I have learnt about the beauty of holiness, in creative liturgies, and beautiful music, in moving services where vulnerable people are honoured and supported; in the hundreds of people on Christmas Eve who fill the church several times over; whose eyes are bright and hopeful at what they have discovered here; in the rich stream of prayer, here in the morning, day in day out, honouring God in the ebb and flow of life at the heart of this city; in the Bread for the World community that gathers on Wednesday nights, as we have journeyed together and deepened our life in God – and through lectio divina – have listened to God and to one another in expectation of discovering more.  Here we bow down and worship and adore. And it is best when we do it together as a community, and we are blessed by it. As we worship we are put in a right relationship with God, and with the world.

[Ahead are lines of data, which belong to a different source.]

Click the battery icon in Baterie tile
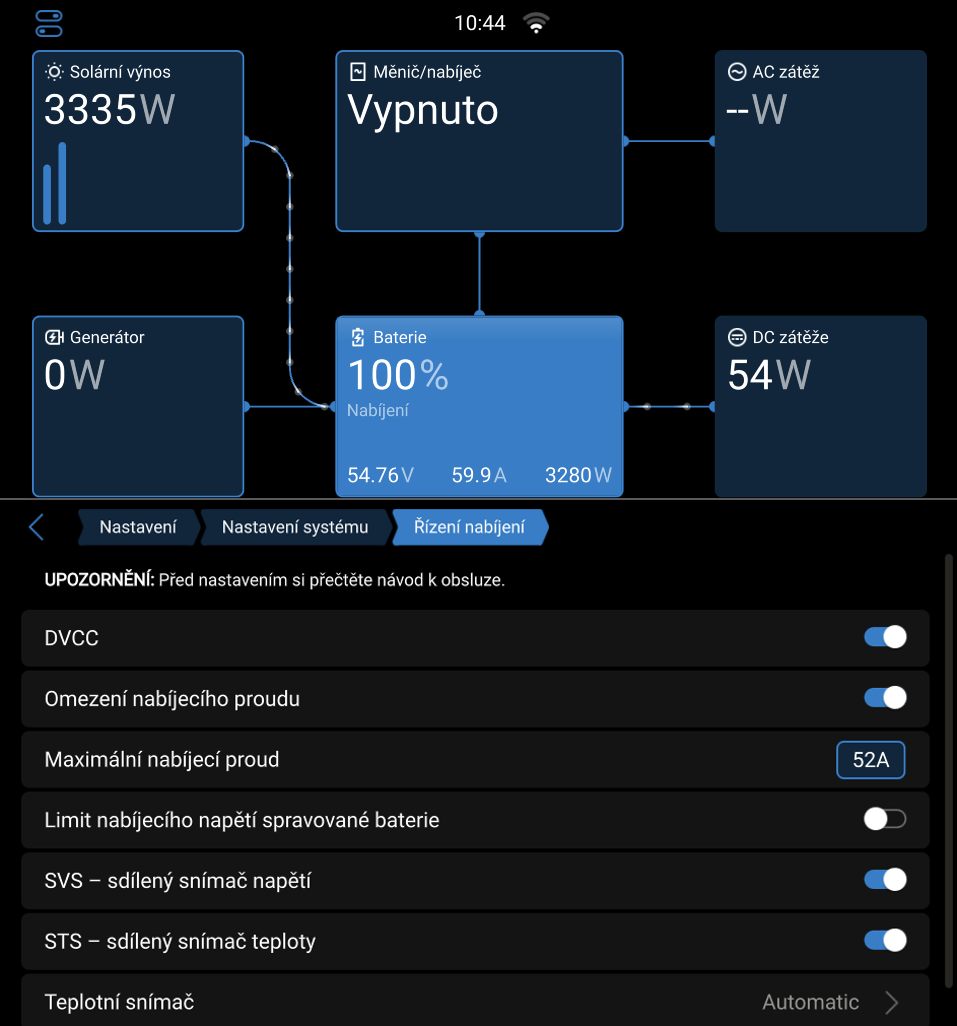Image resolution: width=957 pixels, height=1026 pixels. (358, 337)
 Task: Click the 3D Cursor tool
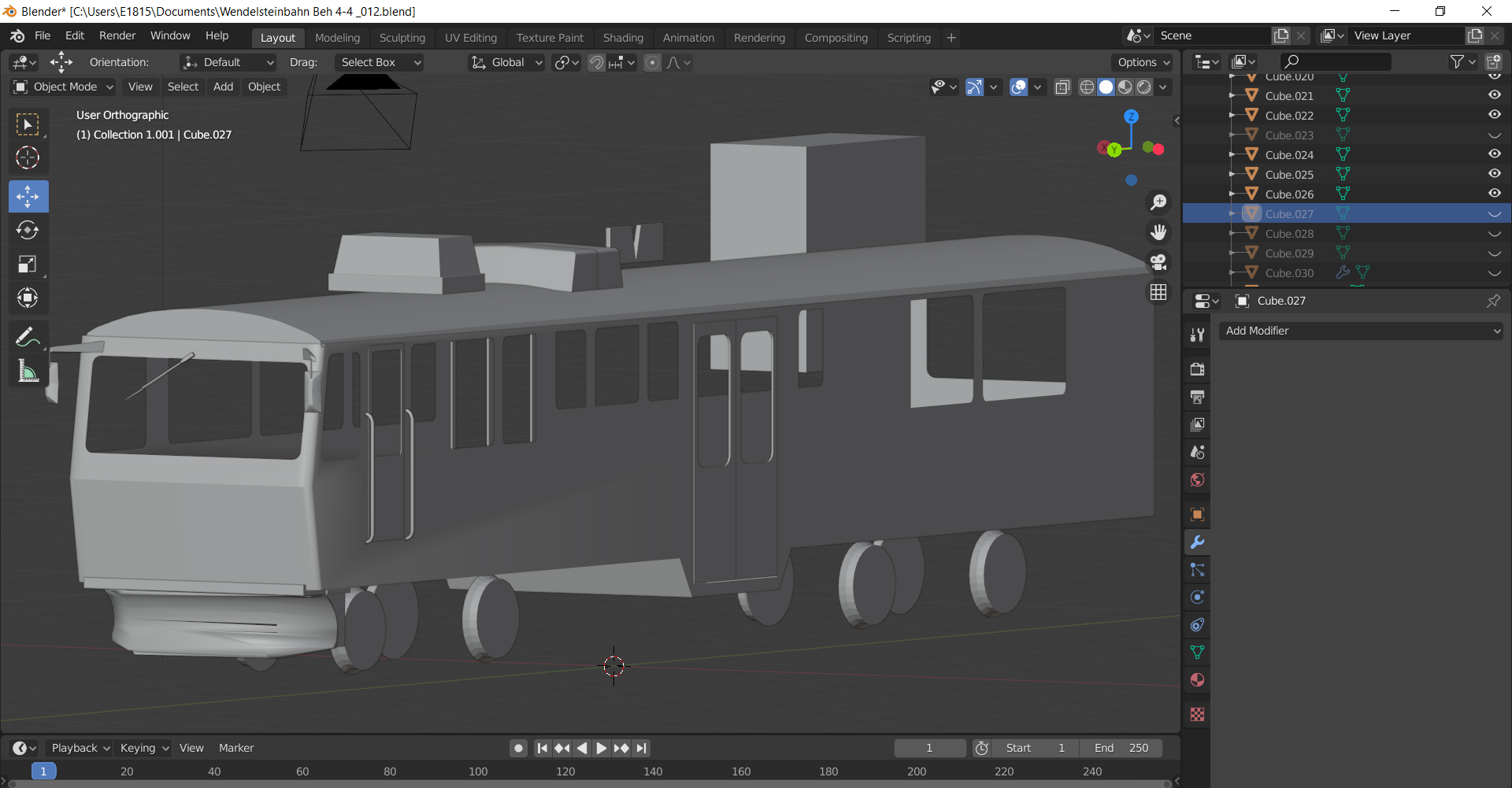pyautogui.click(x=28, y=157)
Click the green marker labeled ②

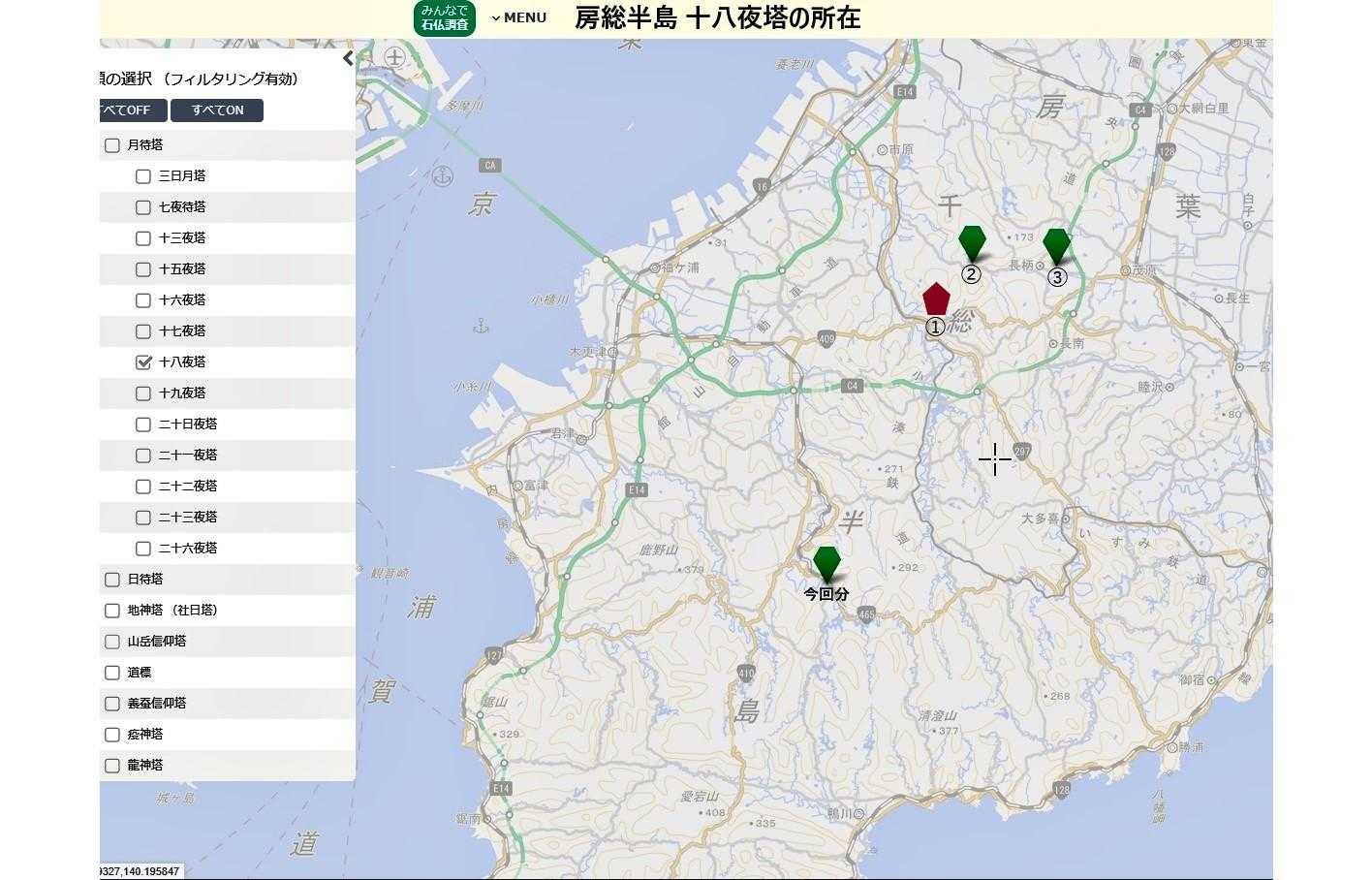[972, 242]
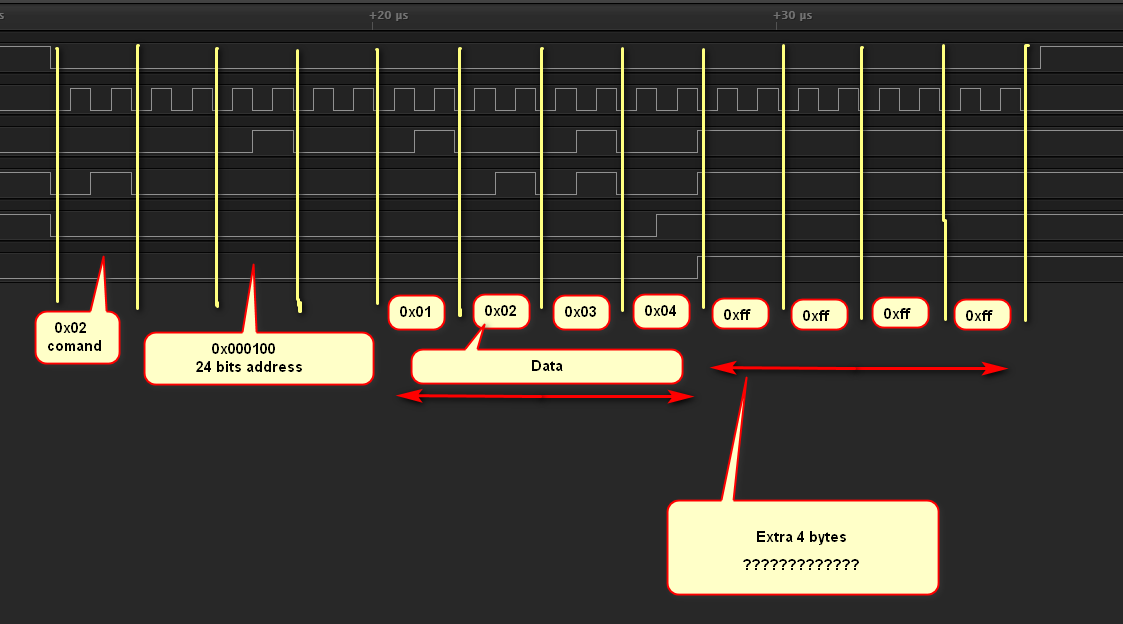Click the leftmost 0xff byte label

pyautogui.click(x=739, y=314)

Together we have learned about serving God and loving and serving our neighbour.  We serve best when we give our energy and skills and help and love and steadfastness, when we are outward focused and creative in the ways we build community together for those who are at the edge of society to find their place at the centre.  I have listened to many people share their stories and worries and woundedness and prayed into darkness and despair and sought God’s healing and light and strength and blessing. And been surprised by God’s goodness in people’s lives and the rich deep steams of love that spring up unexpectedly, overflowing with hope and joy and delight.

It has been a privilege to share with the stewards in the hospitality of welcome, with the vergers in the many ways in which they facilitate worship, care for all who come here and keep this a place of prayer and encounter, with the chaplains in their prayerful presence, who in their conversations with visitors, open doorways into God. I have worked alongside many staff and volunteers on committees and groups and boards and our common life together. Seeing people through the appointment process and into new jobs, seen them grow and develop, their gifts and talents finding their place here. And in the senior staff I have shared with others in the oversight and operational aspects of St Martin’s. Serving God is also about budgets and schedules and the risk register. And I have been served too in countless ways, by your grace and patience and friendship and love and support and blessing.

Jesus gives us the pattern to follow to serve only God. For God to be the focus of our attention and love and faithfulness and trust. He lived in total obedience to God and knew himself to be God’s beloved.

Seeing people come to faith and prepare for confirmation as they make God the focus of their lives is like watching spring coming. And it has been a particular blessing to accompany some on the path towards ordination and be with the vocations group.

Ministering alongside my clergy colleagues has taught me about grace, trust, and steadfast love because I have seen that reflected in their lives at close quarters.  There’s nowhere to hide when you work so closely together. (dear colleagues, this is the only chance I’ll have to ask your forgiveness for all the ways I have stumbled and fallen short of the love of God as I have served alongside you). But there is also nothing to shield you from the glory of God shining from lives that are lived for God and for others.

As we journey in these early days of Lent we are called into the desert, into the unknown, but into the ever-deepening love of God who draws out the glory in us, the best from us, the first fruits, which can also mean we have to face some of the harder truths about ourselves too.

Our response is to turn to Christ again and again, to re-orientate our lives in the pattern he has set us and calls us to follow – together, to worship the Lord our God and serve only him. As we do that we find God with us, God’s word is on our lips and in our hearts.

We go into the desert because we respond to the call to be where Jesus is.

We go with empty hands but hearts turned to God, full of thankfulness and love and praise.  And that’s how I (together with Loren) will leave St Martin’s today – full of thankfulness, and love, and praise – going to worship God and serve only him.  Thanks be to God!